Доброта, которая стала другой

22 апреля 2019, 08:05

Фото: Яна Викторова

Яркое детское воспоминание – мы идем с бабушкой мимо детского сада, и видим старичка, который плачет, держась руками за ограду. "Почему Вы плачете, что-то случилось?" "Я не могу вспомнить, где мой дом, и мне страшно". Бабушкиным страхом еще долго было то, что с ней когда-то может случиться такое же. Именно страх старческой потерянности, когда из-за провалов в памяти нельзя вспомнить и объяснить, где ты живешь и кто ты ещё долго преследовал бабушку.

На этой неделе потерялась мама моей приятельницы. Пошла в Станицу и пропала. Она живет сама, сама может обслуживать себя, и для всех ее близких оказалось открытием, что бабушка может так растеряться там, где бывает нечасто. Она кружила по Станице, не могла найти мост. Стояла и плакала, снова шла. Возле нее остановился таксист, который предложил ей подвезти ее и, провезя с десяток метров, взял со старушки 200 грн. И она снова стояла и плакала, потому что не могла понять, как ей идти дальше. Но, знаете, мир ведь не без добрых людей. И ей помогли перейти блокпосты и мост, держа за руку. Но эта вот старческая беспомощность, которая делает стариков очень похожими на детей, поражала. Она приехала в Луганск, чтобы предпринять путешествие в Станицу. Она сама перешла мост, остановилась в Станице и прошла идентификацию. А потом она не могла вспомнить, как ей идти назад. И счастье, что в мире есть разные люди и есть те, кто взял ее за руку и повел как беспомощного ребенка за собой. 

Реклама

Я хочу сказать о доброте.
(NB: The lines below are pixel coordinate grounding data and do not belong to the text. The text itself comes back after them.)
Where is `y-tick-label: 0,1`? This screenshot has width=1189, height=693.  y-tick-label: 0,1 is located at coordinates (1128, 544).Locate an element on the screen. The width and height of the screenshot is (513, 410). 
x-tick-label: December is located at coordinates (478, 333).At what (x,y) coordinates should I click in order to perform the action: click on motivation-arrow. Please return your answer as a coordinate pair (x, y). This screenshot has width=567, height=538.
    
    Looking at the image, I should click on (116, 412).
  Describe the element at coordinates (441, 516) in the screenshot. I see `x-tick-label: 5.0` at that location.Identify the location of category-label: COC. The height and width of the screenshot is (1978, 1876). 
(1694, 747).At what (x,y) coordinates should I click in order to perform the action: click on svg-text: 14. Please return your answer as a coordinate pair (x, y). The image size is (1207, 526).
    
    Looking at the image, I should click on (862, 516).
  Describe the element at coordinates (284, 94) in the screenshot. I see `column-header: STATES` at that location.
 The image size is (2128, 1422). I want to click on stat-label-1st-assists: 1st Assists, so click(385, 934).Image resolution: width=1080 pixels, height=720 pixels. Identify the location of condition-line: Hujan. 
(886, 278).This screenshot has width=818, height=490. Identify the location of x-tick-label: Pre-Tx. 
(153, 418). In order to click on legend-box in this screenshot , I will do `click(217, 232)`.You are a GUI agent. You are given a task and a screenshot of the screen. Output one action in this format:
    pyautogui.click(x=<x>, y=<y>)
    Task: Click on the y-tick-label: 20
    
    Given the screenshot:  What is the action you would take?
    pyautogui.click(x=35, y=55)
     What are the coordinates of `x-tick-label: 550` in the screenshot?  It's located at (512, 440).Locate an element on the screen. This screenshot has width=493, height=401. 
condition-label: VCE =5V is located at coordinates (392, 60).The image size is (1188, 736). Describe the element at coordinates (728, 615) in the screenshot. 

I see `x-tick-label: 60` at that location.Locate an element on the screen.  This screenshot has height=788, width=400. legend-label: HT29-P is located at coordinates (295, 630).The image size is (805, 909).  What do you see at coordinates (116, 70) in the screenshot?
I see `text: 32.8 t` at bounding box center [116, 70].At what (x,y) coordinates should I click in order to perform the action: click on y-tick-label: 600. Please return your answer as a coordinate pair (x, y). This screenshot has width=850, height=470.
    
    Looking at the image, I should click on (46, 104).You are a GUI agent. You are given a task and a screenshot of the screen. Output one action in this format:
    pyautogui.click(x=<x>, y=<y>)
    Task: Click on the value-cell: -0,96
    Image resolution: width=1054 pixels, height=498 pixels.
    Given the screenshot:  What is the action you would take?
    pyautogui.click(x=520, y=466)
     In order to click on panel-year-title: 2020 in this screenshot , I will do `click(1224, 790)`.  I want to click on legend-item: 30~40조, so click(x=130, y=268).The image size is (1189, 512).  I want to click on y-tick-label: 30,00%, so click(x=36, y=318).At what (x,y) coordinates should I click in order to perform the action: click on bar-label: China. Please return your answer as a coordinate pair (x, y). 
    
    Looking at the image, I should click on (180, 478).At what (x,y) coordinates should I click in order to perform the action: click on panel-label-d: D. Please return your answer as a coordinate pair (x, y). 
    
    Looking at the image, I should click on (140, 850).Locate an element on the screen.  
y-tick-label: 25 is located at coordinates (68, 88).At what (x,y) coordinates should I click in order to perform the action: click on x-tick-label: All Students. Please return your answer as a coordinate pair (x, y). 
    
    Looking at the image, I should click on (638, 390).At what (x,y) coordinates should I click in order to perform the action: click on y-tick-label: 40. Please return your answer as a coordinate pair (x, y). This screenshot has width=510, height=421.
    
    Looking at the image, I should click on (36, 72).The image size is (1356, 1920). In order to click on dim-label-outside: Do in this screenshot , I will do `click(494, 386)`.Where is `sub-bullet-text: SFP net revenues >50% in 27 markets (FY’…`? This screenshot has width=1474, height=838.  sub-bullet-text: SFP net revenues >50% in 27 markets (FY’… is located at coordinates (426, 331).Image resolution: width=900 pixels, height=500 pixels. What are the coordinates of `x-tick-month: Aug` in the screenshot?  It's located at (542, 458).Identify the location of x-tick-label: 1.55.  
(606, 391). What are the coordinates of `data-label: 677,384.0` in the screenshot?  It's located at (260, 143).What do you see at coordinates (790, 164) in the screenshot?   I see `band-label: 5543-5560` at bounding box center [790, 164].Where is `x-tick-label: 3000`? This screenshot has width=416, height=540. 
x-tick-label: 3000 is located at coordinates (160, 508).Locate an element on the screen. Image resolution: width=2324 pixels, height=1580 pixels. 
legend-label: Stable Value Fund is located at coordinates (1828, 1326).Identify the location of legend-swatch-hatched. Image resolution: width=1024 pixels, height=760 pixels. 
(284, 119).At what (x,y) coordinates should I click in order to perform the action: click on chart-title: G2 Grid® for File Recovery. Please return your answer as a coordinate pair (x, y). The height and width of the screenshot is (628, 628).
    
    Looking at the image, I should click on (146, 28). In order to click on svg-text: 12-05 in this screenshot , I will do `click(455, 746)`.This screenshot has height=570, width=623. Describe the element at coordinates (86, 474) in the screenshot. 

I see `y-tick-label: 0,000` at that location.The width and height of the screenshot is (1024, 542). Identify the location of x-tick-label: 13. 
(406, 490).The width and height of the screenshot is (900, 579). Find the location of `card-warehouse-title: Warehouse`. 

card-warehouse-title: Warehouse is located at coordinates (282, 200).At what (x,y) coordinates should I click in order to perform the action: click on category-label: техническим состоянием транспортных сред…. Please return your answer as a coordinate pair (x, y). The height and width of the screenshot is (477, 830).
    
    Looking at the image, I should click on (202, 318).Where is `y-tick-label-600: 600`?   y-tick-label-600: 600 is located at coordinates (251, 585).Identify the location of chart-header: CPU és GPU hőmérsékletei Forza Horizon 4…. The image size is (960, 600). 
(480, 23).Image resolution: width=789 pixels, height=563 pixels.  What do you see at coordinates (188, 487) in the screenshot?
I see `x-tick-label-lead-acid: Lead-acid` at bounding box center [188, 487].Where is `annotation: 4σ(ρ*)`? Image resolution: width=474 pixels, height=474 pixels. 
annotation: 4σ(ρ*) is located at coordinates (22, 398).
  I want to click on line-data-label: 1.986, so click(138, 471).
Ее не стало больше или меньше, но она стала какой-то другой. Она как вспышки на небосклоне – иногда тебе хотят помочь те, от кого ты этого не ждешь, и, пожалуй, они не ждут этого от себя и сами. Иногда ты горячо обжигаешься о черствость, потому что к ней ведь тоже привыкают, как привыкают и к войне. И, кажется, что эта нарочитая холодность была всегда, потому что привыкнуть можно вообще ко всему…

Моя случайная знакомая была плохо одета. Она стеснялась морщин и своего беззубого рта, стараясь прикрыть его ладошкой. И она говорила и говорила – о том, что летом 2014 года в ее дом попал снаряд. Балки начали гореть и трещать, шифер лопался, а от упавшей крыши погибли все ее куры, которых она растила месяц. И сейчас она живет в сарайчике без печки, и ей стыдно это рассказывать, потому что это ведь тоже поймут не все. Она плохо спит, она просыпается во сне от этого звука – треска балок, съедаемых огнем и запаха паленых перьев тех красавиц-курочек. А еще она просилась к соседям в погреб, чтобы было не так страшно. И она стала сильно бояться после этого. Вся ее жизнь была трудной. Когда умер муж и она осталось с двумя мальчиками, когда она брала подряды, чтобы заработать, когда ее кожа горела под солнцем на тех огромных плантациях… Но вся долгая и трудная жизнь ничто в сравнении с тем, что она пережила тем летом, когда бегала прятаться к соседям в погреб, потому что стала бояться и боится и до сих пор… И, знаете, что было самым страшным в ее рассказе? Она достала конфеты для меня. За то, что я выслушала ее. О том пожаре, о ее курочках, о ее страхе. Она достала для меня шоколадные конфеты за то, что я просто послушала ее историю, а она, забывшись, убрала от лица ладошку.